**DIRECTIONS FOR THIS TASK**
Return the data that follows, keeping every word and mark unchanged.

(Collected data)

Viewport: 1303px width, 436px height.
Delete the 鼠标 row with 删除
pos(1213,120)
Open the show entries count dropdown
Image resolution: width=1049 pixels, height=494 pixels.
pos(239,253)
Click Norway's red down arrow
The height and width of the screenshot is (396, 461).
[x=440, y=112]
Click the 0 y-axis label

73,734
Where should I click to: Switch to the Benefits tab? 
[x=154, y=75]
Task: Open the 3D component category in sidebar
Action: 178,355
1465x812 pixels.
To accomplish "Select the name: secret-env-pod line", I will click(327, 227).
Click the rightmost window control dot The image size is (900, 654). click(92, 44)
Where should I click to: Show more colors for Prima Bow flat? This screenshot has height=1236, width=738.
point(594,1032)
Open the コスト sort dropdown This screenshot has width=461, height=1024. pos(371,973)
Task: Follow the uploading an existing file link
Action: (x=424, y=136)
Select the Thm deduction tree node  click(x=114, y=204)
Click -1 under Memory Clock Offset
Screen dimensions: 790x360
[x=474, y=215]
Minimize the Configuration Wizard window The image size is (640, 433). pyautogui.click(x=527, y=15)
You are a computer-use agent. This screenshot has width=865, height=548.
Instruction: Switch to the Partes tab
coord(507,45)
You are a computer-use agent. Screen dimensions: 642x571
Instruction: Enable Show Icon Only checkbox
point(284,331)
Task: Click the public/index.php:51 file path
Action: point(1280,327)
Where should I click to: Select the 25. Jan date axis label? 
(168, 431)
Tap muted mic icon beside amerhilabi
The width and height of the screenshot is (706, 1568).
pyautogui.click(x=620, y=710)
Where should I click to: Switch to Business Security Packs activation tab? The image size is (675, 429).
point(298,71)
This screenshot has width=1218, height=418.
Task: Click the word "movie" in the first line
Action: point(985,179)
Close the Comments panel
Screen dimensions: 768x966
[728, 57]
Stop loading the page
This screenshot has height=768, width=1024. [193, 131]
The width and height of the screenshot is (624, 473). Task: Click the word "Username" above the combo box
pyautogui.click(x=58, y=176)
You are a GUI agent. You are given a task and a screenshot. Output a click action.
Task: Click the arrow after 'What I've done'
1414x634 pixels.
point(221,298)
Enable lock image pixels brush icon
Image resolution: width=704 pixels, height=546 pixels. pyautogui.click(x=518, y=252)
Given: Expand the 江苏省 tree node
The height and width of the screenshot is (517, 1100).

**REPLY**
Viewport: 1303px width, 436px height.
Delete the 鼠标 row with 删除
pos(1213,120)
Open the show entries count dropdown
Image resolution: width=1049 pixels, height=494 pixels.
pos(239,253)
Click Norway's red down arrow
The height and width of the screenshot is (396, 461).
[x=440, y=112]
Click the 0 y-axis label

73,734
Where should I click to: Switch to the Benefits tab? 
[x=154, y=75]
Task: Open the 3D component category in sidebar
Action: 178,355
1465x812 pixels.
To accomplish "Select the name: secret-env-pod line", I will click(327, 227).
Click the rightmost window control dot The image size is (900, 654). click(92, 44)
Where should I click to: Show more colors for Prima Bow flat? This screenshot has height=1236, width=738.
point(594,1032)
Open the コスト sort dropdown This screenshot has width=461, height=1024. pos(371,973)
Task: Follow the uploading an existing file link
Action: (x=424, y=136)
Select the Thm deduction tree node  click(x=114, y=204)
Click -1 under Memory Clock Offset
Screen dimensions: 790x360
[x=474, y=215]
Minimize the Configuration Wizard window The image size is (640, 433). pyautogui.click(x=527, y=15)
You are a computer-use agent. This screenshot has width=865, height=548.
Instruction: Switch to the Partes tab
coord(507,45)
You are a computer-use agent. Screen dimensions: 642x571
Instruction: Enable Show Icon Only checkbox
point(284,331)
Task: Click the public/index.php:51 file path
Action: point(1280,327)
Where should I click to: Select the 25. Jan date axis label? 
(168, 431)
Tap muted mic icon beside amerhilabi
The width and height of the screenshot is (706, 1568).
pyautogui.click(x=620, y=710)
Where should I click to: Switch to Business Security Packs activation tab? The image size is (675, 429).
point(298,71)
This screenshot has width=1218, height=418.
Task: Click the word "movie" in the first line
Action: point(985,179)
Close the Comments panel
Screen dimensions: 768x966
[728, 57]
Stop loading the page
This screenshot has height=768, width=1024. [193, 131]
The width and height of the screenshot is (624, 473). Task: Click the word "Username" above the combo box
pyautogui.click(x=58, y=176)
You are a GUI agent. You are given a task and a screenshot. Output a click action.
Task: Click the arrow after 'What I've done'
1414x634 pixels.
point(221,298)
Enable lock image pixels brush icon
Image resolution: width=704 pixels, height=546 pixels. pyautogui.click(x=518, y=252)
Given: Expand the 江苏省 tree node
The height and width of the screenshot is (517, 1100).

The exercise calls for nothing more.